What needs to be done: Reproduce the listing below verbatim, line for line.

Data provided:
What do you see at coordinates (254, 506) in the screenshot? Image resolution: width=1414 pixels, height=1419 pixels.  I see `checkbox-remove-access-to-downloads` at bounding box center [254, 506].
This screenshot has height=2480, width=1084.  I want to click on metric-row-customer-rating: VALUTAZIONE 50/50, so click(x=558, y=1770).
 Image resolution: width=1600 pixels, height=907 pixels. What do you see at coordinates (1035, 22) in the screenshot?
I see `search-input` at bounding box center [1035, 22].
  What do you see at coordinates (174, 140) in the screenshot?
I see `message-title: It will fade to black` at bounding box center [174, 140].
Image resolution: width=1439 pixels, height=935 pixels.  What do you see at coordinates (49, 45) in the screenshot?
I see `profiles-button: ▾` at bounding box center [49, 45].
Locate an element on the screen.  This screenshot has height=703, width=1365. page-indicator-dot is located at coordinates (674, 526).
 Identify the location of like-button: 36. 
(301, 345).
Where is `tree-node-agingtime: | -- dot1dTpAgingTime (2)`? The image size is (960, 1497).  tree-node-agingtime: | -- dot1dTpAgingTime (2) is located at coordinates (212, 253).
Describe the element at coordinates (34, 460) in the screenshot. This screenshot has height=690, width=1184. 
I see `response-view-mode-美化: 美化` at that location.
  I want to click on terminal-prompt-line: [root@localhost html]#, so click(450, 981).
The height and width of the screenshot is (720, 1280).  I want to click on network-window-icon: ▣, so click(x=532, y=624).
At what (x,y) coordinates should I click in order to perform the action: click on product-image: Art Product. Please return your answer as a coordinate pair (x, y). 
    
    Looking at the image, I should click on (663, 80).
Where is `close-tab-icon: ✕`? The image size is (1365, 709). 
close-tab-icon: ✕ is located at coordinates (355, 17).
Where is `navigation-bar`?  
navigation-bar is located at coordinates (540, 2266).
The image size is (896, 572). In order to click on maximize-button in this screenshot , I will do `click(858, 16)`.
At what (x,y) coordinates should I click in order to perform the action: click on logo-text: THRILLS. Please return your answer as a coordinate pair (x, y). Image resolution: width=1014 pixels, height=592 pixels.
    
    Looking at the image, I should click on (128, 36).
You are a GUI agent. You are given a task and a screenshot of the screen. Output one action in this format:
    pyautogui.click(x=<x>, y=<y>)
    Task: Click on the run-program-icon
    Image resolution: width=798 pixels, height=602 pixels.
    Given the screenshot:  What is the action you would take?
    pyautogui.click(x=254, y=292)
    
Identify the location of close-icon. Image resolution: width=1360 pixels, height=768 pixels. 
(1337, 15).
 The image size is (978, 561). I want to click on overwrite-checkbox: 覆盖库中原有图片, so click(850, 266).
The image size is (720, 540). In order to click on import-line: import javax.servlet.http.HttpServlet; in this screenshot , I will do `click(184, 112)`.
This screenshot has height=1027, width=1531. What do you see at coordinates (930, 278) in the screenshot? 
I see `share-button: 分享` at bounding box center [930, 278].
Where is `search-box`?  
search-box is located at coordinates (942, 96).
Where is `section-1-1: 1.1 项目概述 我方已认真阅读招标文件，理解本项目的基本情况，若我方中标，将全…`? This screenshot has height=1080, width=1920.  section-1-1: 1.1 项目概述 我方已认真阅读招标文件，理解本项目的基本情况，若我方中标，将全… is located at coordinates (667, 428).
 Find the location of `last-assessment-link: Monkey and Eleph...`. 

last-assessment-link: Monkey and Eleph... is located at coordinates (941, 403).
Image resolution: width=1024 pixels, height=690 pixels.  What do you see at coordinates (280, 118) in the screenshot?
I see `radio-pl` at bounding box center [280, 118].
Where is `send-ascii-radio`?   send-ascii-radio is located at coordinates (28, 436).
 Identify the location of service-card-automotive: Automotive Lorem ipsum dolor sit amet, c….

Exercise solution:
What do you see at coordinates (254, 506) in the screenshot? Image resolution: width=1414 pixels, height=1419 pixels.  I see `checkbox-remove-access-to-downloads` at bounding box center [254, 506].
This screenshot has height=2480, width=1084.  I want to click on metric-row-customer-rating: VALUTAZIONE 50/50, so click(x=558, y=1770).
 Image resolution: width=1600 pixels, height=907 pixels. What do you see at coordinates (1035, 22) in the screenshot?
I see `search-input` at bounding box center [1035, 22].
  What do you see at coordinates (174, 140) in the screenshot?
I see `message-title: It will fade to black` at bounding box center [174, 140].
Image resolution: width=1439 pixels, height=935 pixels.  What do you see at coordinates (49, 45) in the screenshot?
I see `profiles-button: ▾` at bounding box center [49, 45].
Locate an element on the screen.  This screenshot has height=703, width=1365. page-indicator-dot is located at coordinates (674, 526).
 Identify the location of like-button: 36. 
(301, 345).
Where is `tree-node-agingtime: | -- dot1dTpAgingTime (2)`? The image size is (960, 1497).  tree-node-agingtime: | -- dot1dTpAgingTime (2) is located at coordinates (212, 253).
Describe the element at coordinates (34, 460) in the screenshot. This screenshot has height=690, width=1184. 
I see `response-view-mode-美化: 美化` at that location.
  I want to click on terminal-prompt-line: [root@localhost html]#, so click(450, 981).
The height and width of the screenshot is (720, 1280).  I want to click on network-window-icon: ▣, so click(x=532, y=624).
At what (x,y) coordinates should I click in order to perform the action: click on product-image: Art Product. Please return your answer as a coordinate pair (x, y). 
    
    Looking at the image, I should click on (663, 80).
Where is `close-tab-icon: ✕`? The image size is (1365, 709). 
close-tab-icon: ✕ is located at coordinates (355, 17).
Where is `navigation-bar`?  
navigation-bar is located at coordinates (540, 2266).
The image size is (896, 572). In order to click on maximize-button in this screenshot , I will do `click(858, 16)`.
At what (x,y) coordinates should I click in order to perform the action: click on logo-text: THRILLS. Please return your answer as a coordinate pair (x, y). Image resolution: width=1014 pixels, height=592 pixels.
    
    Looking at the image, I should click on (128, 36).
You are a GUI agent. You are given a task and a screenshot of the screen. Output one action in this format:
    pyautogui.click(x=<x>, y=<y>)
    Task: Click on the run-program-icon
    Image resolution: width=798 pixels, height=602 pixels.
    Given the screenshot:  What is the action you would take?
    pyautogui.click(x=254, y=292)
    
Identify the location of close-icon. Image resolution: width=1360 pixels, height=768 pixels. 
(1337, 15).
 The image size is (978, 561). I want to click on overwrite-checkbox: 覆盖库中原有图片, so click(850, 266).
The image size is (720, 540). In order to click on import-line: import javax.servlet.http.HttpServlet; in this screenshot , I will do `click(184, 112)`.
This screenshot has height=1027, width=1531. What do you see at coordinates (930, 278) in the screenshot? 
I see `share-button: 分享` at bounding box center [930, 278].
Where is `search-box`?  
search-box is located at coordinates (942, 96).
Where is `section-1-1: 1.1 项目概述 我方已认真阅读招标文件，理解本项目的基本情况，若我方中标，将全…`? This screenshot has height=1080, width=1920.  section-1-1: 1.1 项目概述 我方已认真阅读招标文件，理解本项目的基本情况，若我方中标，将全… is located at coordinates (667, 428).
 Find the location of `last-assessment-link: Monkey and Eleph...`. 

last-assessment-link: Monkey and Eleph... is located at coordinates (941, 403).
Image resolution: width=1024 pixels, height=690 pixels.  What do you see at coordinates (280, 118) in the screenshot?
I see `radio-pl` at bounding box center [280, 118].
Where is `send-ascii-radio`?   send-ascii-radio is located at coordinates (28, 436).
 Identify the location of service-card-automotive: Automotive Lorem ipsum dolor sit amet, c….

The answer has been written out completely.